(Work required)
Copy the lines below verbatim, from the line containing "Image resolution: width=390" through the last line, inclusive.

==*==

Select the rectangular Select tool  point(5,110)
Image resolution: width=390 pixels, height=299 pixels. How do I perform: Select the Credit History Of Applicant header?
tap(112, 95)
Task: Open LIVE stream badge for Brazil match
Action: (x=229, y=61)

==*==

(Final result)
Image resolution: width=390 pixels, height=299 pixels. How do I perform: Select the Credit History Of Applicant header?
tap(112, 95)
Task: Open LIVE stream badge for Brazil match
Action: (x=229, y=61)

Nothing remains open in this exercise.